The other option is to take a lane from motor traffic on the flyover itself and dedicate it to cyclists.  Mmm.  Not sure about that one.

But neither option goes as far as what LCC think is needed, as in the plan below.

LCC proposal for Bow Roundabout

The problem for me is that, yet again, TfL is not seeing the whole picture.  They have a problem with Bow.  A lot of stroppy cyclists getting very angry about what is such a dangerous junction that 2 cyclists were killed there, last year alone.  Two bereaved families.  Who aren’t content to grieve quietly, but want to know that the deaths of their loved ones will be taken seriously by the authorities and steps taken to ensure as far as humanly possible that nobody else has to go through what they have. A lot of articulate, well organised VOTERS.

Yes I am a bit cycnical, I guess.  I will admit, however,  that it’s good that TfL have at least listened and appear to want to do something.  I don’t mind what their motives are as long  as the roads become safer and more pleasant for all travellers.  But there are two problems with their proposals.  The first is that there is no recognition that this an horrendous junction for pedestrians and no attempt made to do anything to improve their journey across it.  Yet pedestrians have been killed and injured here too, in the past.
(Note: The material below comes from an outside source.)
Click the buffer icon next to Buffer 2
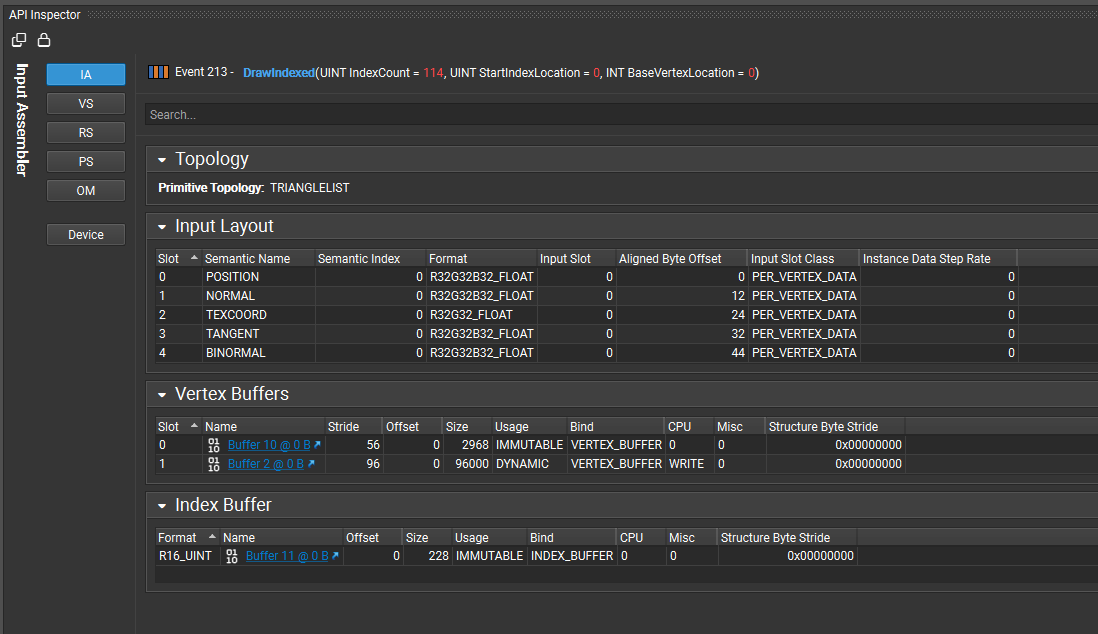Image resolution: width=1098 pixels, height=634 pixels. [x=214, y=463]
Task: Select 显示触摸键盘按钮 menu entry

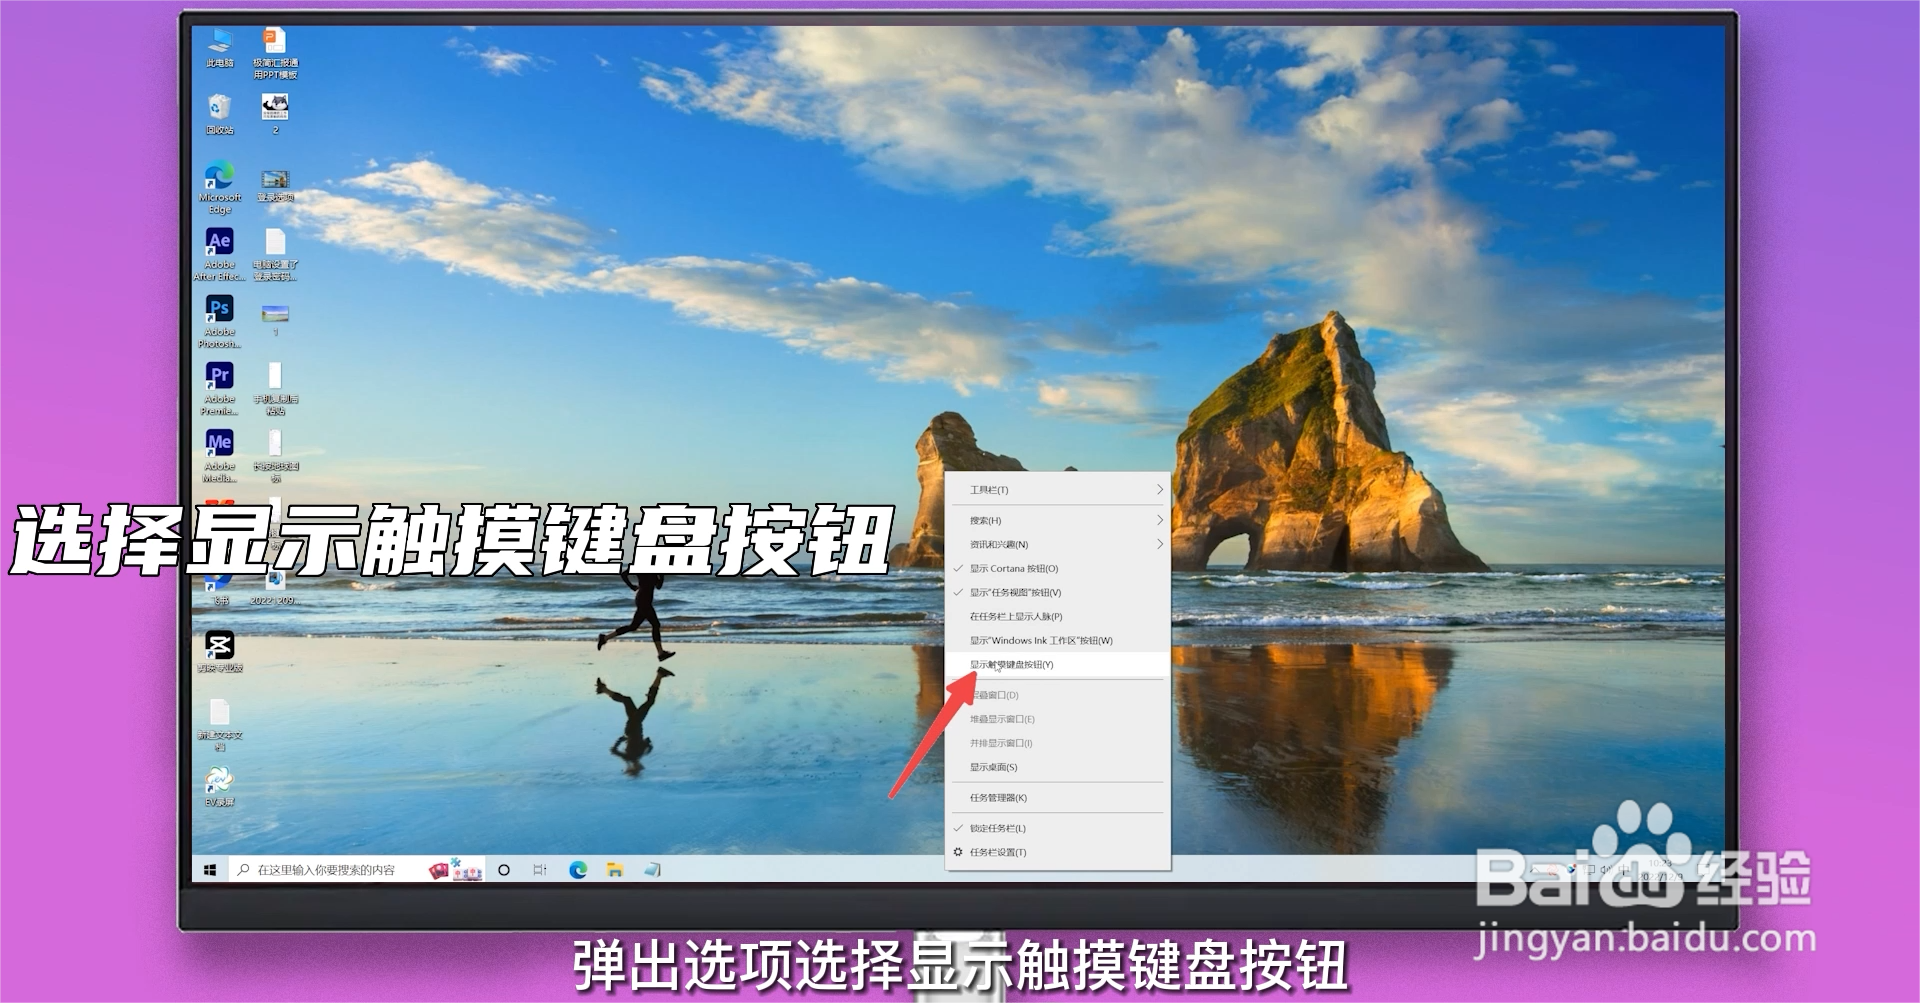Action: (1012, 664)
The second problem for me is that these two proposals represent yet another isolated, piecemeal solution to a problem which we find everywhere in London.  Junctions which are dangerous for more vulnerable road users, where the main priority of road planners is maintaining the fastest possible throughput of motor traffic.  It’s a London wide problem.  And TfL, as a London wide organisation is perfectly placed to do something about it on a London wide basis. And in doing so, to recognise that increasing walking and cycling is key to making London a more efficient city in terms of energy efficiency and transprt efficiency.  More journeys walked and cycled equals less CO2 emissions and less congestion on the roads overall- more space for everyone and better, quicker journeys for all. But I see no evidence in this latest press release, that it intends to move forward in this way.  It will, if forced by exceptional circumstances,  tinker with a few junctions.  But that is all.  And that will never be enough to make London a safer place for all who use its roads.  What it does seem to mean, however, and this is a scenario that fills me with dread, that it may make changes to few  junctions, little by little, whenever someone dies and others make a big enough fuss about it.  And the implications of that policy are both sad and awful.  Some really good work has been done by people pressing TfL for change.  Still work to do, as Barry Mason would be saying.